Avant de devenir une des premières femmes rabbin de France, Delphine Horvilleur a eu plusieurs vies : étudiante en médecine, mannequin, journaliste, directrice de revue… Face aux archives, elle raconte que ces étapes, en apparence différentes les unes des autres, ont un fil conducteur qui les rassemble : « la question de la transmission ». Spectatrice de son installation émouvante à la Synagogue de Beaugrenelle dans le XVe arrondissement de Paris où elle officie toujours, elle exprime la conviction que chaque rabbin et chaque personne en général porte en lui « un enseignement à apporter au monde ». Le sien consiste en la « pluralité des langages » : « les voix d’ouvertures et de tolérance » qu’elle oppose à l’unicité du message des fondamentalistes.

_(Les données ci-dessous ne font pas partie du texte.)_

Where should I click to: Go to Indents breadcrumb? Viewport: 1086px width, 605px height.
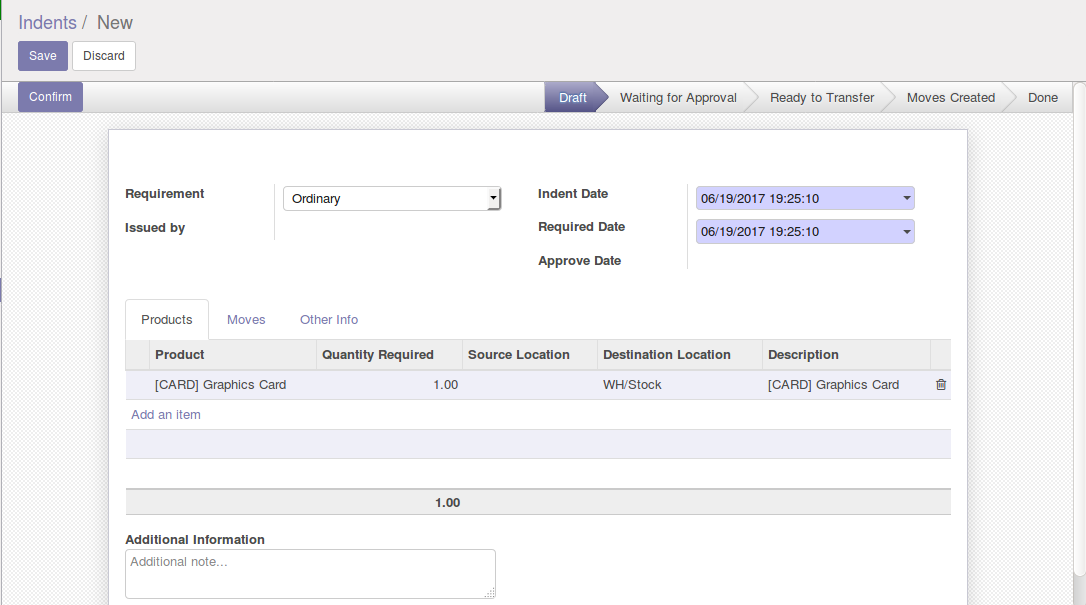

Face aux archives de Simone Veil et Marceline Loridan, Delphine Horvilleur, dont les grands-parents maternels ont survécu aux camps de concentration, évoque la difficile question de la parole face à la Shoah. La difficulté de témoigner en public ou en privé pour les rescapés, ainsi que la difficulté pour l’opinion de s’ouvrir à des témoignages aussi terribles. La rabbin considère que ces deux visages de la prise de parole de ce moment d’histoire cohabitent, voir combattent en elle et en chaque femme. « Simone Veil incarne le sens du devoir, d’être à la hauteur, de transmettre, avec sérieux », tandis que « Marceline, c’est ce féminin passionné qui aspire à la liberté et à l’amour », analyse-t-elle.
Par la suite, elle réagit à la célèbre et polémique archive de de Gaulle qui décrit les juifs comme un « peuple d’élite, sûr de lui et dominateur » lors d’une conférence de presse donnée à l’Élysée à l’occasion de la « guerre des six jours » : « Parfois des résidus antisémites sont parlés par des gens qui ne sont pas du tout antisémites », regrette-t-elle ; elle s’émeut également devant un reportage sur l’assassinat d’Yitzhak Rabin qu’elle était allée voir discourir sur la place des Rois d’Israël, quelques heures avant le drame, le 4 novembre 1995. « Une idéologie qui nourrissait les assassins de Rabin a gagné une bataille », déplore-t-elle, faisant allusion à la présence de l’extrême droite au pouvoir en Israël. L’émission termine sur une note plus légère : un congrès sur l’humour juif qui a lieu en Israël. L’occasion pour elle d’en donner sa propre définition.